What this task involves: When you reach the line containing "The width and height of the screenshot is (640, 482)." in the data below, begin returning lines exactly as written, and stop once the line containing "Task: Toggle \n display in response panel" has been returned.

START Records for this exercise

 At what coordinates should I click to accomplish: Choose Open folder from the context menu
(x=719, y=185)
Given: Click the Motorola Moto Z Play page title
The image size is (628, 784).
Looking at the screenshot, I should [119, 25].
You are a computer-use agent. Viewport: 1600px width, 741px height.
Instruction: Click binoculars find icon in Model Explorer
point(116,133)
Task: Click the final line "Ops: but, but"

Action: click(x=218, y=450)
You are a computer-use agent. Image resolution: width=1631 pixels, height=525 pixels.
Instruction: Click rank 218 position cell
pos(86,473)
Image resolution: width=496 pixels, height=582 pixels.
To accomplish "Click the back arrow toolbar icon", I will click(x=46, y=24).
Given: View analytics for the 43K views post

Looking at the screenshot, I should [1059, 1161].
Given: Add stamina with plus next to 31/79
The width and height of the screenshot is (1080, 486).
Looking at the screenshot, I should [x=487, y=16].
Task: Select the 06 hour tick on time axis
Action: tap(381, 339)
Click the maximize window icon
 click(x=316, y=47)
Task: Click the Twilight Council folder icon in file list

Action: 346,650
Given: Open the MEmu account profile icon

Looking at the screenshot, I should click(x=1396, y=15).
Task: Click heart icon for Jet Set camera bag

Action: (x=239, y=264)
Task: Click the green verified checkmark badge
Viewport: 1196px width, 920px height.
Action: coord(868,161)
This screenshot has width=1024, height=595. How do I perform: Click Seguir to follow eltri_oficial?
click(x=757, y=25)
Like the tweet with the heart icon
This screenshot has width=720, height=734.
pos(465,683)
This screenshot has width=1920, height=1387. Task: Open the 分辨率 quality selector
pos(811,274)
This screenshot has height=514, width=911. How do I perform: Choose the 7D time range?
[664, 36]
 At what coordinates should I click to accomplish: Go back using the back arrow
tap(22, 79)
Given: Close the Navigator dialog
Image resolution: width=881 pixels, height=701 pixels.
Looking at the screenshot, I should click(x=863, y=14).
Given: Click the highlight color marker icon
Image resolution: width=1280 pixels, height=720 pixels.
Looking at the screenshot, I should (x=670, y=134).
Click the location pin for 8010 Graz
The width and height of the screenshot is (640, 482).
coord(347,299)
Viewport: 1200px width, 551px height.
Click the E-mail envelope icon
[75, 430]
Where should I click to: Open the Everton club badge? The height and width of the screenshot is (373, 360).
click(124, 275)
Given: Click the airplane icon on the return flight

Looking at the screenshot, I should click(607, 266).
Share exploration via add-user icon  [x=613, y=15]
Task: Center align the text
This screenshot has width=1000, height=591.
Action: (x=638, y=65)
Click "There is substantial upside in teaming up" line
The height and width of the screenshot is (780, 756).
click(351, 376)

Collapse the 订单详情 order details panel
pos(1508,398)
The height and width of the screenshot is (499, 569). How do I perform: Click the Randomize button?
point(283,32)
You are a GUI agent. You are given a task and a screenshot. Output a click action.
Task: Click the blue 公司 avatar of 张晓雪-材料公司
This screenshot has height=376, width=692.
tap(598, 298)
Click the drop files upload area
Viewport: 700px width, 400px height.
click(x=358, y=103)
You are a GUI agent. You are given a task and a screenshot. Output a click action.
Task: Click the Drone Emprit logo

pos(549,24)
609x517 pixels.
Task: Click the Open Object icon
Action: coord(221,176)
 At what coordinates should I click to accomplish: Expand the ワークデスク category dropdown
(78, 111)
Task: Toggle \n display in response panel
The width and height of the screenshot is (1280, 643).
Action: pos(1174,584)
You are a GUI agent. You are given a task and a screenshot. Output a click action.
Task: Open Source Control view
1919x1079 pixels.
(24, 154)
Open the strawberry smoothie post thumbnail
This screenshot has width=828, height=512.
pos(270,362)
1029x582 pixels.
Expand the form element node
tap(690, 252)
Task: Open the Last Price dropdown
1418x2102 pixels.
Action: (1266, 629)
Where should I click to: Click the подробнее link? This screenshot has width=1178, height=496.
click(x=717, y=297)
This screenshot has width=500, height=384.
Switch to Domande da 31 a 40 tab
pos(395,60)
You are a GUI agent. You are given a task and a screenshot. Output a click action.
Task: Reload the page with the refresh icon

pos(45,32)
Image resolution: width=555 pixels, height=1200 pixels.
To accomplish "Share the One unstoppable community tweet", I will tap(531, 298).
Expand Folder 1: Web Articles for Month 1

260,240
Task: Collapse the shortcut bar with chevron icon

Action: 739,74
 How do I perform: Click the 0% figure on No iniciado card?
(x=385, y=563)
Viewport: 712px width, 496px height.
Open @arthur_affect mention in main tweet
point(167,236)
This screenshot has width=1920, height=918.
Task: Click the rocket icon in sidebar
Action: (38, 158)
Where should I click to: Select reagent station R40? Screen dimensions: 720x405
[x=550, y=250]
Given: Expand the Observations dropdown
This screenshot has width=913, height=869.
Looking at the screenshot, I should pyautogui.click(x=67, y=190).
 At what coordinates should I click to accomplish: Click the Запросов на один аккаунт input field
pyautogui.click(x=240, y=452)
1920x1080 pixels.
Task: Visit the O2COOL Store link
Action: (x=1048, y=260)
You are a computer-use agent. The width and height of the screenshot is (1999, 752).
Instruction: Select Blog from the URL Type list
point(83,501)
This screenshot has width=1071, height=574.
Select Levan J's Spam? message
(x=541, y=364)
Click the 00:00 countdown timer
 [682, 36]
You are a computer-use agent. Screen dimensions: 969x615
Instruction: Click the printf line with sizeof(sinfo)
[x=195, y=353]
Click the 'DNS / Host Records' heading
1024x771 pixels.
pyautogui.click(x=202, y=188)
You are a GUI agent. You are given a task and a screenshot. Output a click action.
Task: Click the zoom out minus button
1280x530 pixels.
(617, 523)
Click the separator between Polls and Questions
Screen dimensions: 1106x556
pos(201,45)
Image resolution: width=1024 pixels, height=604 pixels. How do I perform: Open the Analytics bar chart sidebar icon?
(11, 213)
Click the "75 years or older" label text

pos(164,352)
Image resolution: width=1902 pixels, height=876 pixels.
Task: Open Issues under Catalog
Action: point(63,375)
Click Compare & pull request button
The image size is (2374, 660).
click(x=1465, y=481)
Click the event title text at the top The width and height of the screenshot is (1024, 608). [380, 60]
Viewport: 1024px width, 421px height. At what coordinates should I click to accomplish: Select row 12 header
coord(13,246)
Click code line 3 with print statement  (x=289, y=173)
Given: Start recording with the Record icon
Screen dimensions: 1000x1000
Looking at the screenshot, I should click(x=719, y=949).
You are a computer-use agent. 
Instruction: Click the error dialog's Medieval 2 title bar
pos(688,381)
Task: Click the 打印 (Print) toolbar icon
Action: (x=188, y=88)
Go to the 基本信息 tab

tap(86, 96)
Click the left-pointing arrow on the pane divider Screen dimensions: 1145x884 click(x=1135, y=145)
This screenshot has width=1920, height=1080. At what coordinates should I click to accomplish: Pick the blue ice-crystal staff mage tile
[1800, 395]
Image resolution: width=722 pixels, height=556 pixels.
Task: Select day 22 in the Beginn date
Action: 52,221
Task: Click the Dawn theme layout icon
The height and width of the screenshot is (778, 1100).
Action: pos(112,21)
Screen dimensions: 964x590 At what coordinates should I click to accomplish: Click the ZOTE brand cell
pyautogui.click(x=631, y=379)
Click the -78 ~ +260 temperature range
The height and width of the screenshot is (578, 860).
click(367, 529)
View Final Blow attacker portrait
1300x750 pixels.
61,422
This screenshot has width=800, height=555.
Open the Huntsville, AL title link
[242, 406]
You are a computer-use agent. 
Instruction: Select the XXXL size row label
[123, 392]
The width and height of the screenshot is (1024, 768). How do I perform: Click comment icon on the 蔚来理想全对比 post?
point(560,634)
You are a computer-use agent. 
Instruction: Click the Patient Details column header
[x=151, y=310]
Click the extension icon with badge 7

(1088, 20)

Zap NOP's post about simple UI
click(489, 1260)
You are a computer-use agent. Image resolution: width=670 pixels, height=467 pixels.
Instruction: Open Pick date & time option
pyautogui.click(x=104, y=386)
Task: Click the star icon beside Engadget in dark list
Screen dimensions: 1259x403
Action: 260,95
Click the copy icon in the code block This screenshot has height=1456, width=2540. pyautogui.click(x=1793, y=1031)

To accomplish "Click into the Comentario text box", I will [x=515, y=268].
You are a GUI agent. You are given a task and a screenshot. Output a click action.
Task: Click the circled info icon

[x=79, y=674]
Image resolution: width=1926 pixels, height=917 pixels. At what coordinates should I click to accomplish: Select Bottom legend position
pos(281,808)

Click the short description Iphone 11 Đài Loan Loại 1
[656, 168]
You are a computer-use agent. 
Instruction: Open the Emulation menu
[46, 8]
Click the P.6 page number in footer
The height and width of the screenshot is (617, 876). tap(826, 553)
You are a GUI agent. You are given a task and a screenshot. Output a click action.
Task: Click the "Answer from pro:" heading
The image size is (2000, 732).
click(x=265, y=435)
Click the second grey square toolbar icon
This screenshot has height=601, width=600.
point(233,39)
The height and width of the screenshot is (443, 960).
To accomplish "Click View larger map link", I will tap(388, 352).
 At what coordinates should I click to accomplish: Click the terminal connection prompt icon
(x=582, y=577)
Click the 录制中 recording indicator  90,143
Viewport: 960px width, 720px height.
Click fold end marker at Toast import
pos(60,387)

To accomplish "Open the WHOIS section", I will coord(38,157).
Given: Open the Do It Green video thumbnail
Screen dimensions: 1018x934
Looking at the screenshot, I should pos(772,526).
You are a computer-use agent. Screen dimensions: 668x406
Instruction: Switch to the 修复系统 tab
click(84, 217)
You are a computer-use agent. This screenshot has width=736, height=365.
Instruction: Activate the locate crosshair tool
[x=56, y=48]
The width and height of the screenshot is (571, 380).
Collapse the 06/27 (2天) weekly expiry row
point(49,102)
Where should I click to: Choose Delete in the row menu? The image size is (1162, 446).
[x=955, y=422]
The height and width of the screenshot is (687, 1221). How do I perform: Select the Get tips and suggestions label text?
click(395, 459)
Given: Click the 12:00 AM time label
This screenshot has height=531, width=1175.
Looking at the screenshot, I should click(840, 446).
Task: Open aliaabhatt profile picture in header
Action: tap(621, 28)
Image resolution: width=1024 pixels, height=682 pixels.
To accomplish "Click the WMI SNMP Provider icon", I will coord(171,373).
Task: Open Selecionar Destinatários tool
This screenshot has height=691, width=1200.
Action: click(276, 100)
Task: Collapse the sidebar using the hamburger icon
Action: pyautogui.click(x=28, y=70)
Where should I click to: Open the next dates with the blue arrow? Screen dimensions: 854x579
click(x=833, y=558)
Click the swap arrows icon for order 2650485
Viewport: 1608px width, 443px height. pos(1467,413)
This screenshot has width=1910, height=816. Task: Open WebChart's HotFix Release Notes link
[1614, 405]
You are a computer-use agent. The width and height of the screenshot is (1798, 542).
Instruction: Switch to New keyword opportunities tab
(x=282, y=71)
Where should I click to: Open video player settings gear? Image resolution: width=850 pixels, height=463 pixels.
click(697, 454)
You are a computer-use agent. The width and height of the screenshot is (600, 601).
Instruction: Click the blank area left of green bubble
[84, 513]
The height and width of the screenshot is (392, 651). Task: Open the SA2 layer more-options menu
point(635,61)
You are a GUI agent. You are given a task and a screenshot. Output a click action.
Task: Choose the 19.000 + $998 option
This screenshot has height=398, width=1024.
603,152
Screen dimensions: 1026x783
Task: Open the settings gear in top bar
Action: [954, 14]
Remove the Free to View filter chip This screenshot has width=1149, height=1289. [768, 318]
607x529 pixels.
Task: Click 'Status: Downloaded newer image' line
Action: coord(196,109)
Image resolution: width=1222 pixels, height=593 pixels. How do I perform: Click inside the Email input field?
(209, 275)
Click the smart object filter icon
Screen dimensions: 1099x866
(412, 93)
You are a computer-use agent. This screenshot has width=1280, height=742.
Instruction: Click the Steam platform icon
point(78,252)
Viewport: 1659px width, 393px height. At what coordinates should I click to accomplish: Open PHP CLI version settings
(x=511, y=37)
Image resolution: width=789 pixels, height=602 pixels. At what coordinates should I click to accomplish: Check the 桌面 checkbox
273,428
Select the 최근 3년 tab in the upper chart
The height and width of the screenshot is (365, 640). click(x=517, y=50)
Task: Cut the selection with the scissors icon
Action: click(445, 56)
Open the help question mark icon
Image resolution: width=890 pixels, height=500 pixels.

END Records for this exercise

Result for this exercise:
The width and height of the screenshot is (640, 482).
coord(347,299)
Viewport: 1200px width, 551px height.
Click the E-mail envelope icon
[75, 430]
Where should I click to: Open the Everton club badge? The height and width of the screenshot is (373, 360).
click(124, 275)
Given: Click the airplane icon on the return flight

Looking at the screenshot, I should click(607, 266).
Share exploration via add-user icon  [x=613, y=15]
Task: Center align the text
This screenshot has width=1000, height=591.
Action: (x=638, y=65)
Click "There is substantial upside in teaming up" line
The height and width of the screenshot is (780, 756).
click(351, 376)

Collapse the 订单详情 order details panel
pos(1508,398)
The height and width of the screenshot is (499, 569). How do I perform: Click the Randomize button?
point(283,32)
You are a GUI agent. You are given a task and a screenshot. Output a click action.
Task: Click the blue 公司 avatar of 张晓雪-材料公司
This screenshot has height=376, width=692.
tap(598, 298)
Click the drop files upload area
Viewport: 700px width, 400px height.
click(x=358, y=103)
You are a GUI agent. You are given a task and a screenshot. Output a click action.
Task: Click the Drone Emprit logo

pos(549,24)
609x517 pixels.
Task: Click the Open Object icon
Action: coord(221,176)
 At what coordinates should I click to accomplish: Expand the ワークデスク category dropdown
(78, 111)
Task: Toggle \n display in response panel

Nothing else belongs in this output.